(TASK INPUTS):
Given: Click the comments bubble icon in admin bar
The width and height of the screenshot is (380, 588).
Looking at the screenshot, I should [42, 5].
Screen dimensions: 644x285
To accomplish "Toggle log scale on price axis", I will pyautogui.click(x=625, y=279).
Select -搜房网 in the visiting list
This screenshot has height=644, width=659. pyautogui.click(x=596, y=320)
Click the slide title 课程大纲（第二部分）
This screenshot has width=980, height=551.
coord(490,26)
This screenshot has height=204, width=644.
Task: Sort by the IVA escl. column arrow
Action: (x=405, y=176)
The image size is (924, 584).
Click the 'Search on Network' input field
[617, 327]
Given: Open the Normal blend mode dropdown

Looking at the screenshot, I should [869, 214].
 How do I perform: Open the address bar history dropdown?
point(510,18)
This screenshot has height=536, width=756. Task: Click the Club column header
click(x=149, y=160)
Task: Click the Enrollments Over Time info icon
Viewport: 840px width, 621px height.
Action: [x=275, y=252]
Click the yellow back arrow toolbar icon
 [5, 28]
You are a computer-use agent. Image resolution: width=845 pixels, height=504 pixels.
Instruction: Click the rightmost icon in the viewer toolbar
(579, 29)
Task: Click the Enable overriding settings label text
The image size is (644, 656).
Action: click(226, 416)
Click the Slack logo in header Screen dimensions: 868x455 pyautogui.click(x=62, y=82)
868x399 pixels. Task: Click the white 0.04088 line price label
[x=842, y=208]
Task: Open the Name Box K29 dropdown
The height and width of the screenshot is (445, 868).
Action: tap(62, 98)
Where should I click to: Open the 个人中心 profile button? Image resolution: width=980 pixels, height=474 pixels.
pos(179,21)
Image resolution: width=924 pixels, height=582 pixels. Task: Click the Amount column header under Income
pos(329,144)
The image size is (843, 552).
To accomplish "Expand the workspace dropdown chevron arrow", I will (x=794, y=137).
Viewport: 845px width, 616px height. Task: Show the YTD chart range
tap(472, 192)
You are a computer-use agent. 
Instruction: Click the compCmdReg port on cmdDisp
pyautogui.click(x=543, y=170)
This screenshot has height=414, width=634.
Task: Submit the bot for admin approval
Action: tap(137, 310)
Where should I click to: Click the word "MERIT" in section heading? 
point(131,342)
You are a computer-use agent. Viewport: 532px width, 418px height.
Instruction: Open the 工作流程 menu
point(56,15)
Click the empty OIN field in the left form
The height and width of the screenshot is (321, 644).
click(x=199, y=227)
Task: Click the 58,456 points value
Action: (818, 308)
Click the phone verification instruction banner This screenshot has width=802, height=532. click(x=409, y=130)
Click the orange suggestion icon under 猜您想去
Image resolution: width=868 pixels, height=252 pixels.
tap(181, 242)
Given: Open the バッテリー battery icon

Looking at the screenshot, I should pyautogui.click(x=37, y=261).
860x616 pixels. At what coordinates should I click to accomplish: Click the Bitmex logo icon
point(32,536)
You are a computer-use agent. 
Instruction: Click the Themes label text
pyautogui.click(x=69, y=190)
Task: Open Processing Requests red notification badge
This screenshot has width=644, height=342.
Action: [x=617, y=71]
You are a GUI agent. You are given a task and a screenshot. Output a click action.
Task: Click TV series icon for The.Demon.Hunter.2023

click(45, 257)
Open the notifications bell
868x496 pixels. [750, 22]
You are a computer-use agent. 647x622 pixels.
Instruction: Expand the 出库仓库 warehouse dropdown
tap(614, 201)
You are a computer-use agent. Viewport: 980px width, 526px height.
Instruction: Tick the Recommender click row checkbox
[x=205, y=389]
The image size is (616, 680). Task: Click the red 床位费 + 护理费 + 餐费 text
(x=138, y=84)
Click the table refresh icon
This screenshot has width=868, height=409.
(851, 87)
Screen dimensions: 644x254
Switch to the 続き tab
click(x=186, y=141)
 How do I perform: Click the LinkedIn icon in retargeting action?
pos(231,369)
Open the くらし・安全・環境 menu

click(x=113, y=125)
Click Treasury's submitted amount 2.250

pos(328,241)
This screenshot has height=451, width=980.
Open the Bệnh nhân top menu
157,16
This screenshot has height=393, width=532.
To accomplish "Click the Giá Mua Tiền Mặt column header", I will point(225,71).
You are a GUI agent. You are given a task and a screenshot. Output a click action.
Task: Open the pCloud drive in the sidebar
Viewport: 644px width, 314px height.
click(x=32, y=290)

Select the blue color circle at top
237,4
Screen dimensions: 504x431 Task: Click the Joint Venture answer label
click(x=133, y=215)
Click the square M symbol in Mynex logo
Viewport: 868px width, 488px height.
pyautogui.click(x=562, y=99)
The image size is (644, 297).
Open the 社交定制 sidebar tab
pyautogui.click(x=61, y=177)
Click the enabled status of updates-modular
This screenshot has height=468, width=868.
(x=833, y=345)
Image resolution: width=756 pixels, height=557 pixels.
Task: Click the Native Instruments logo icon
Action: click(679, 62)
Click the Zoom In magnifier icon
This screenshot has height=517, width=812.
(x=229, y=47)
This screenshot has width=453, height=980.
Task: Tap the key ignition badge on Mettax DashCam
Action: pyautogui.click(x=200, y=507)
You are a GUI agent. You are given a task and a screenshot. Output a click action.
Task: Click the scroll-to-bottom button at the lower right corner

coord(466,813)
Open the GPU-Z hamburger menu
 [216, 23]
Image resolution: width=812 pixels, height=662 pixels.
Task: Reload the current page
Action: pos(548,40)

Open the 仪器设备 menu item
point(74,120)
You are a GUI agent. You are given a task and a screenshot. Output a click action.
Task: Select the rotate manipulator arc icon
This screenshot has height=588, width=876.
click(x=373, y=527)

(TASK):
The whole listing above needs to be written out exactly.

(ANSWER SPACE):
Given: Click the comments bubble icon in admin bar
The width and height of the screenshot is (380, 588).
Looking at the screenshot, I should [42, 5].
Screen dimensions: 644x285
To accomplish "Toggle log scale on price axis", I will pyautogui.click(x=625, y=279).
Select -搜房网 in the visiting list
This screenshot has height=644, width=659. pyautogui.click(x=596, y=320)
Click the slide title 课程大纲（第二部分）
This screenshot has width=980, height=551.
coord(490,26)
This screenshot has height=204, width=644.
Task: Sort by the IVA escl. column arrow
Action: (x=405, y=176)
The image size is (924, 584).
Click the 'Search on Network' input field
[617, 327]
Given: Open the Normal blend mode dropdown

Looking at the screenshot, I should [869, 214].
 How do I perform: Open the address bar history dropdown?
point(510,18)
This screenshot has height=536, width=756. Task: Click the Club column header
click(x=149, y=160)
Task: Click the Enrollments Over Time info icon
Viewport: 840px width, 621px height.
Action: [x=275, y=252]
Click the yellow back arrow toolbar icon
 [5, 28]
You are a computer-use agent. Image resolution: width=845 pixels, height=504 pixels.
Instruction: Click the rightmost icon in the viewer toolbar
(579, 29)
Task: Click the Enable overriding settings label text
The image size is (644, 656).
Action: click(226, 416)
Click the Slack logo in header Screen dimensions: 868x455 pyautogui.click(x=62, y=82)
868x399 pixels. Task: Click the white 0.04088 line price label
[x=842, y=208]
Task: Open the Name Box K29 dropdown
The height and width of the screenshot is (445, 868).
Action: tap(62, 98)
Where should I click to: Open the 个人中心 profile button? Image resolution: width=980 pixels, height=474 pixels.
pos(179,21)
Image resolution: width=924 pixels, height=582 pixels. Task: Click the Amount column header under Income
pos(329,144)
The image size is (843, 552).
To accomplish "Expand the workspace dropdown chevron arrow", I will (x=794, y=137).
Viewport: 845px width, 616px height. Task: Show the YTD chart range
tap(472, 192)
You are a computer-use agent. 
Instruction: Click the compCmdReg port on cmdDisp
pyautogui.click(x=543, y=170)
This screenshot has height=414, width=634.
Task: Submit the bot for admin approval
Action: tap(137, 310)
Where should I click to: Click the word "MERIT" in section heading? 
point(131,342)
You are a computer-use agent. Viewport: 532px width, 418px height.
Instruction: Open the 工作流程 menu
point(56,15)
Click the empty OIN field in the left form
The height and width of the screenshot is (321, 644).
click(x=199, y=227)
Task: Click the 58,456 points value
Action: (818, 308)
Click the phone verification instruction banner This screenshot has width=802, height=532. click(x=409, y=130)
Click the orange suggestion icon under 猜您想去
Image resolution: width=868 pixels, height=252 pixels.
tap(181, 242)
Given: Open the バッテリー battery icon

Looking at the screenshot, I should pyautogui.click(x=37, y=261).
860x616 pixels. At what coordinates should I click to accomplish: Click the Bitmex logo icon
point(32,536)
You are a computer-use agent. 
Instruction: Click the Themes label text
pyautogui.click(x=69, y=190)
Task: Open Processing Requests red notification badge
This screenshot has width=644, height=342.
Action: [x=617, y=71]
You are a GUI agent. You are given a task and a screenshot. Output a click action.
Task: Click TV series icon for The.Demon.Hunter.2023

click(45, 257)
Open the notifications bell
868x496 pixels. [750, 22]
You are a computer-use agent. 647x622 pixels.
Instruction: Expand the 出库仓库 warehouse dropdown
tap(614, 201)
You are a computer-use agent. Viewport: 980px width, 526px height.
Instruction: Tick the Recommender click row checkbox
[x=205, y=389]
The image size is (616, 680). Task: Click the red 床位费 + 护理费 + 餐费 text
(x=138, y=84)
Click the table refresh icon
This screenshot has width=868, height=409.
(851, 87)
Screen dimensions: 644x254
Switch to the 続き tab
click(x=186, y=141)
 How do I perform: Click the LinkedIn icon in retargeting action?
pos(231,369)
Open the くらし・安全・環境 menu

click(x=113, y=125)
Click Treasury's submitted amount 2.250

pos(328,241)
This screenshot has height=451, width=980.
Open the Bệnh nhân top menu
157,16
This screenshot has height=393, width=532.
To accomplish "Click the Giá Mua Tiền Mặt column header", I will point(225,71).
You are a GUI agent. You are given a task and a screenshot. Output a click action.
Task: Open the pCloud drive in the sidebar
Viewport: 644px width, 314px height.
click(x=32, y=290)

Select the blue color circle at top
237,4
Screen dimensions: 504x431 Task: Click the Joint Venture answer label
click(x=133, y=215)
Click the square M symbol in Mynex logo
Viewport: 868px width, 488px height.
pyautogui.click(x=562, y=99)
The image size is (644, 297).
Open the 社交定制 sidebar tab
pyautogui.click(x=61, y=177)
Click the enabled status of updates-modular
This screenshot has height=468, width=868.
(x=833, y=345)
Image resolution: width=756 pixels, height=557 pixels.
Task: Click the Native Instruments logo icon
Action: click(679, 62)
Click the Zoom In magnifier icon
This screenshot has height=517, width=812.
(x=229, y=47)
This screenshot has width=453, height=980.
Task: Tap the key ignition badge on Mettax DashCam
Action: pyautogui.click(x=200, y=507)
You are a GUI agent. You are given a task and a screenshot. Output a click action.
Task: Click the scroll-to-bottom button at the lower right corner

coord(466,813)
Open the GPU-Z hamburger menu
 [216, 23]
Image resolution: width=812 pixels, height=662 pixels.
Task: Reload the current page
Action: pos(548,40)

Open the 仪器设备 menu item
point(74,120)
You are a GUI agent. You are given a task and a screenshot. Output a click action.
Task: Select the rotate manipulator arc icon
This screenshot has height=588, width=876.
click(x=373, y=527)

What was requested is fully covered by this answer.